WHAT YOU ARE ASKED TO DO:
Output every line below without omitting or altering anything.

Stored records:
<<<<
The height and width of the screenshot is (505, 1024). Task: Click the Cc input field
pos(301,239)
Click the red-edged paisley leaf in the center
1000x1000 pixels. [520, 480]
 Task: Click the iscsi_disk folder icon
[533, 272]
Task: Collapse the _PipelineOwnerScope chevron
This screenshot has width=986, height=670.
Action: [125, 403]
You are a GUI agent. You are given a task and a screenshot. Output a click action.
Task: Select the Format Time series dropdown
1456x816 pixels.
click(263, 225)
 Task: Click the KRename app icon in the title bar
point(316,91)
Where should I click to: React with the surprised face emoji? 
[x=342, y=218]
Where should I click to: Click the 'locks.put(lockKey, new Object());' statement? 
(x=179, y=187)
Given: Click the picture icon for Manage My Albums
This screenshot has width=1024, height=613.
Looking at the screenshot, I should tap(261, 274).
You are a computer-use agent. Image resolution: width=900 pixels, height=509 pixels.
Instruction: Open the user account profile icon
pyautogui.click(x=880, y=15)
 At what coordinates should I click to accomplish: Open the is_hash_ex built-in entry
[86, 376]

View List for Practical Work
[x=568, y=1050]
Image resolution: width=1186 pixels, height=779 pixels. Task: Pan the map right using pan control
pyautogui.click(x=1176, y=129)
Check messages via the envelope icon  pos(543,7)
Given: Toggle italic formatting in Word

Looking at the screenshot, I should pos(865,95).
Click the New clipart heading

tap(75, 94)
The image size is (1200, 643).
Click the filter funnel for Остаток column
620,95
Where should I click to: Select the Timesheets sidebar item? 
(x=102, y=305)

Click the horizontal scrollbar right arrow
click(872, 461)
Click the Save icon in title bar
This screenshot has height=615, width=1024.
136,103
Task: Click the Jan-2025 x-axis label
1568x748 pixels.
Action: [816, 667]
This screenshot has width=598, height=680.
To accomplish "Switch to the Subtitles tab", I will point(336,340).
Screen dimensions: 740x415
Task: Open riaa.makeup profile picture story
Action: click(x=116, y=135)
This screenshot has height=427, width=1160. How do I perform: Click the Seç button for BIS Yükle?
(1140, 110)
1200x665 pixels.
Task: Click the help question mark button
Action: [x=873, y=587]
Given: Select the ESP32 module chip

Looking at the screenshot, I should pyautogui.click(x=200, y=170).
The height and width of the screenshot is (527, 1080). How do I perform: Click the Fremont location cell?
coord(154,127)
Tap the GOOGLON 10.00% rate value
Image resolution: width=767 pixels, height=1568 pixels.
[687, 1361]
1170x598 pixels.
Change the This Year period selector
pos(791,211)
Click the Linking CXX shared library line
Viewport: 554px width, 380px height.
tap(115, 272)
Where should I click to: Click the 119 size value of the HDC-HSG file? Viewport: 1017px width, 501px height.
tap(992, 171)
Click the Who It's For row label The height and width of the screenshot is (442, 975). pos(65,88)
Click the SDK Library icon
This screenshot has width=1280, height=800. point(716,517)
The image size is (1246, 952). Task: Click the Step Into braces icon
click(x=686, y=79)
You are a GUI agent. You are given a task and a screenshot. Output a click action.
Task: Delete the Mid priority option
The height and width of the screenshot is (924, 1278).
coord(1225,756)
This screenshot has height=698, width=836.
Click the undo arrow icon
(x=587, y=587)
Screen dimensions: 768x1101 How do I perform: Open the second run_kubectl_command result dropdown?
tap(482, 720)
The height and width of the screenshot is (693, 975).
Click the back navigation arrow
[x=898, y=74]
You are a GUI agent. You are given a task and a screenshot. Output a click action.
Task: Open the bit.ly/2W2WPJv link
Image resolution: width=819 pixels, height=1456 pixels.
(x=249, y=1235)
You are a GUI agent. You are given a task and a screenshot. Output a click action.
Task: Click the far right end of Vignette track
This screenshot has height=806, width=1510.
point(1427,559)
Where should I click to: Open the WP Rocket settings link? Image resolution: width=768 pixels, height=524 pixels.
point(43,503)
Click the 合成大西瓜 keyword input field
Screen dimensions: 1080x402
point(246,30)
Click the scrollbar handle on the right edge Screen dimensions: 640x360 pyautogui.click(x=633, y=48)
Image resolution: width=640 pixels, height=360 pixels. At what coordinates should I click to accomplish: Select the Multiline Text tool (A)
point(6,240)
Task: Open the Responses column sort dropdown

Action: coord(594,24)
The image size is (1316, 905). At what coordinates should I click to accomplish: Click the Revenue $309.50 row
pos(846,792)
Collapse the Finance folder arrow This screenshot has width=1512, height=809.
>>>>
TASK SOLUTION:
The height and width of the screenshot is (505, 1024). Task: Click the Cc input field
pos(301,239)
Click the red-edged paisley leaf in the center
1000x1000 pixels. [520, 480]
 Task: Click the iscsi_disk folder icon
[533, 272]
Task: Collapse the _PipelineOwnerScope chevron
This screenshot has width=986, height=670.
Action: [125, 403]
You are a GUI agent. You are given a task and a screenshot. Output a click action.
Task: Select the Format Time series dropdown
1456x816 pixels.
click(263, 225)
 Task: Click the KRename app icon in the title bar
point(316,91)
Where should I click to: React with the surprised face emoji? 
[x=342, y=218]
Where should I click to: Click the 'locks.put(lockKey, new Object());' statement? 
(x=179, y=187)
Given: Click the picture icon for Manage My Albums
This screenshot has width=1024, height=613.
Looking at the screenshot, I should tap(261, 274).
You are a computer-use agent. Image resolution: width=900 pixels, height=509 pixels.
Instruction: Open the user account profile icon
pyautogui.click(x=880, y=15)
 At what coordinates should I click to accomplish: Open the is_hash_ex built-in entry
[86, 376]

View List for Practical Work
[x=568, y=1050]
Image resolution: width=1186 pixels, height=779 pixels. Task: Pan the map right using pan control
pyautogui.click(x=1176, y=129)
Check messages via the envelope icon  pos(543,7)
Given: Toggle italic formatting in Word

Looking at the screenshot, I should pos(865,95).
Click the New clipart heading

tap(75, 94)
The image size is (1200, 643).
Click the filter funnel for Остаток column
620,95
Where should I click to: Select the Timesheets sidebar item? 
(x=102, y=305)

Click the horizontal scrollbar right arrow
click(872, 461)
Click the Save icon in title bar
This screenshot has height=615, width=1024.
136,103
Task: Click the Jan-2025 x-axis label
1568x748 pixels.
Action: [816, 667]
This screenshot has width=598, height=680.
To accomplish "Switch to the Subtitles tab", I will point(336,340).
Screen dimensions: 740x415
Task: Open riaa.makeup profile picture story
Action: click(x=116, y=135)
This screenshot has height=427, width=1160. How do I perform: Click the Seç button for BIS Yükle?
(1140, 110)
1200x665 pixels.
Task: Click the help question mark button
Action: [x=873, y=587]
Given: Select the ESP32 module chip

Looking at the screenshot, I should pyautogui.click(x=200, y=170).
The height and width of the screenshot is (527, 1080). How do I perform: Click the Fremont location cell?
coord(154,127)
Tap the GOOGLON 10.00% rate value
Image resolution: width=767 pixels, height=1568 pixels.
[687, 1361]
1170x598 pixels.
Change the This Year period selector
pos(791,211)
Click the Linking CXX shared library line
Viewport: 554px width, 380px height.
tap(115, 272)
Where should I click to: Click the 119 size value of the HDC-HSG file? Viewport: 1017px width, 501px height.
tap(992, 171)
Click the Who It's For row label The height and width of the screenshot is (442, 975). pos(65,88)
Click the SDK Library icon
This screenshot has width=1280, height=800. point(716,517)
The image size is (1246, 952). Task: Click the Step Into braces icon
click(x=686, y=79)
You are a GUI agent. You are given a task and a screenshot. Output a click action.
Task: Delete the Mid priority option
The height and width of the screenshot is (924, 1278).
coord(1225,756)
This screenshot has height=698, width=836.
Click the undo arrow icon
(x=587, y=587)
Screen dimensions: 768x1101 How do I perform: Open the second run_kubectl_command result dropdown?
tap(482, 720)
The height and width of the screenshot is (693, 975).
Click the back navigation arrow
[x=898, y=74]
You are a GUI agent. You are given a task and a screenshot. Output a click action.
Task: Open the bit.ly/2W2WPJv link
Image resolution: width=819 pixels, height=1456 pixels.
(x=249, y=1235)
You are a GUI agent. You are given a task and a screenshot. Output a click action.
Task: Click the far right end of Vignette track
This screenshot has height=806, width=1510.
point(1427,559)
Where should I click to: Open the WP Rocket settings link? Image resolution: width=768 pixels, height=524 pixels.
point(43,503)
Click the 合成大西瓜 keyword input field
Screen dimensions: 1080x402
point(246,30)
Click the scrollbar handle on the right edge Screen dimensions: 640x360 pyautogui.click(x=633, y=48)
Image resolution: width=640 pixels, height=360 pixels. At what coordinates should I click to accomplish: Select the Multiline Text tool (A)
point(6,240)
Task: Open the Responses column sort dropdown

Action: coord(594,24)
The image size is (1316, 905). At what coordinates should I click to accomplish: Click the Revenue $309.50 row
pos(846,792)
Collapse the Finance folder arrow This screenshot has width=1512, height=809.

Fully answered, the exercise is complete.